10. Do-it-yourself wrapping paper it is easy to customize paper and make your own wrapping
paper. Newspaper, for instance, can be decorated to give it a theme. Rubber stamps are an
ideal way to decorate paper. If you do not have any rubber stamps then making stamps from
potatoes is a great way to print paper with a range of different designs. Handprints are also fun
and make great patterns on paper. This can be a good project for children as they enjoy the
process of making handprints on paper using paint.
11. Gift bags an eco-friendly alternative to wrapping paper is to use gift bags. Almost any bag can
be turned into a gift bag. A simple paper grocery bag, for instance, can be embellished and
decorated to create an interesting alternative to a shop bought gift bag. One of the attractive
things about gift bags is that they are easy to use time and time again.
12. Embellishments one key to using alternative forms of gift wrapping is to ensure that the
wrapped gifts look attractive.

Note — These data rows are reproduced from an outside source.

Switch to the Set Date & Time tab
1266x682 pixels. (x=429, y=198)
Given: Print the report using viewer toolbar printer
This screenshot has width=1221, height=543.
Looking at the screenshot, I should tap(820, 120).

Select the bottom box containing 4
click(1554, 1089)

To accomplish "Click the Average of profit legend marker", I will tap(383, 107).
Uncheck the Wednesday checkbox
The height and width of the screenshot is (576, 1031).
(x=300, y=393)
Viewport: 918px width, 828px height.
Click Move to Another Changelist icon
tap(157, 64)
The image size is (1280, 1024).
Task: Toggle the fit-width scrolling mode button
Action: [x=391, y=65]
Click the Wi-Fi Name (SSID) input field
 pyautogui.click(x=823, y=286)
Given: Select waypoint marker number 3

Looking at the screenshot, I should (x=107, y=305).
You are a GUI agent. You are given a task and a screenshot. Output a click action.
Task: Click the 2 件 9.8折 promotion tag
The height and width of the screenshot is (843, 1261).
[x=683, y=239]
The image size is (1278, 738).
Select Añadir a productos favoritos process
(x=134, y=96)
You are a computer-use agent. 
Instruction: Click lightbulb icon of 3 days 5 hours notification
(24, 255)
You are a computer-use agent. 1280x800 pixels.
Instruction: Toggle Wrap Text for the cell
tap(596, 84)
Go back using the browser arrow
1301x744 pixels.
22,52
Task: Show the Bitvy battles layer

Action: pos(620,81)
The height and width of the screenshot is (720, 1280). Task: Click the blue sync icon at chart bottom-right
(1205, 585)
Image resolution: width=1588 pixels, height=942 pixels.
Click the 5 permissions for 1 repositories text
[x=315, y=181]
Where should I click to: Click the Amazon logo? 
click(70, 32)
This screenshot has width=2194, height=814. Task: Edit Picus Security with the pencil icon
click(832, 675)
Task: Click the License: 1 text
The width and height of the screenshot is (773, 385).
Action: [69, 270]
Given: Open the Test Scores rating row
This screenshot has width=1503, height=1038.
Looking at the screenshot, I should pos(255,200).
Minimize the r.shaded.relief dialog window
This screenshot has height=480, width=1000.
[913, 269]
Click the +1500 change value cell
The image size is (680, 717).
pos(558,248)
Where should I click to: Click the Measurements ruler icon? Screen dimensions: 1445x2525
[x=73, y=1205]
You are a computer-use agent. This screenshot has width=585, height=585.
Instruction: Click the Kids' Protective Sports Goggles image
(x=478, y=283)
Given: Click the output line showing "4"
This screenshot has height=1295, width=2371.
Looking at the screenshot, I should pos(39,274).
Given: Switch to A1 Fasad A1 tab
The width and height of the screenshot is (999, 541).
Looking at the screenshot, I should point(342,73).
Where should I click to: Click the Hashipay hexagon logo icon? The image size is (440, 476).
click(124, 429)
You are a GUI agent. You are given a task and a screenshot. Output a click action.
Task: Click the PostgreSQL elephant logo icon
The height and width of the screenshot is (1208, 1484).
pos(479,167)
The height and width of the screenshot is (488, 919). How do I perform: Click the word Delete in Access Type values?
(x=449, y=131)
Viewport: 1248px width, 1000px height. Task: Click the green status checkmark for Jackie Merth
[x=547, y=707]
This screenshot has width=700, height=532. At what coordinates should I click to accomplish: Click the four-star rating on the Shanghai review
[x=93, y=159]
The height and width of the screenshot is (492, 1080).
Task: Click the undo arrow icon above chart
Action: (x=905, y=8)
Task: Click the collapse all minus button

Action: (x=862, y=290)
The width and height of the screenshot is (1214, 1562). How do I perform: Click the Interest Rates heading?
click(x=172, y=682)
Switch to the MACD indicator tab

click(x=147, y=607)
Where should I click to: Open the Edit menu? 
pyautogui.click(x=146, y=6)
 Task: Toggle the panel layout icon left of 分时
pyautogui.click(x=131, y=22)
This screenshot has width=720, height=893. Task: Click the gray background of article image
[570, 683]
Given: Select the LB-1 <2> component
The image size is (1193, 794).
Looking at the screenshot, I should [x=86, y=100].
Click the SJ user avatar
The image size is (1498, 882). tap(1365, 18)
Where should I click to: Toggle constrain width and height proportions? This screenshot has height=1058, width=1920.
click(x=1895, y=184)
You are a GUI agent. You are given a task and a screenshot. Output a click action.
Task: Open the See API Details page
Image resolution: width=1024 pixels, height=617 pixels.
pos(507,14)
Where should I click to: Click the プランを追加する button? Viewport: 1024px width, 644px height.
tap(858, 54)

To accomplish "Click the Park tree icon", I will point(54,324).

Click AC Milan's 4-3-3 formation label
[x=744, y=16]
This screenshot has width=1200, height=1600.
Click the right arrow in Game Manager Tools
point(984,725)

Adding some well-chosen embellishments will help to give a
finished look to the gift wrap.

How to Wrap A Gift


1. Place all the required materials for wrapping a gift on a flat and clean surface.
2. Remove the price tag from the gift item.
3. Lay the box facedown atop the gift wrap, leaving paper attached to a roll. Cut the paper along
one side, yielding a wide enough sheet to cover both sides of the box.
4. While standing on the same side of the table as the roll, pull paper tautly up and over the far
end of the box. Adhere with double-sided tape, and crease paper along the boxs edge with
thumb and forefinger.
5. Unroll paper and bring it to meet the already wrapped end. Cut paper from the roll, leaving an
inch of overhang. Fold that inch under and crease along the gold. Adhere using double-sided
tape.
6. Push sides of paper inward, creating four 45-degree-angle flaps, then crease along the flaps.
7. Fold down top flap. Crease sharply along the top of the box, and then crease again where the
paper meets the bottom edge of the box. Cut paper along that bottom crease. Adhere to the
box.
8. Fold under any excess paper on the bottom flap so that it lines up perfectly with the top of box.
Apply double-sided tape to the bottom flap, then fold it over top flap and adhere.
9. Repeat steps 4 through 6 on the boxs remaining open end. Finish all sides by running your
pinched thumb and forefinger along edges to create sharp lines.
How To Make A Gift Bag
1. Stick a tip of the double sided tape along the bottom edge of the page on the side that you do
not want to use.
2. Then pull it over and stick to the right side of the other end of the page to form a tube.
3. Fold it flat.
4. Then open it and fold it flat an inch along from the first fold.
5. Decide which will be the bottom and the top of the bag and fold the bottom edge as if you are
folding the corners of a parcel. You can slide something inside the bag and fold around it.
6. Stick the flaps down with a strip of double-sided tape.
7. The bottom of the bag should look like this.
8. Stand it up and fold it flat two-thirds of the way down.
9. Then fold over the top.

IV.

EVALUATION
A. Answer Assessment on page 247 of the Reference Book.
B. Demonstrate how to:

V.

wrap a gift

make a gift bag

ASSIGNMENT
A. Create your own gift wrappers using recycled materials.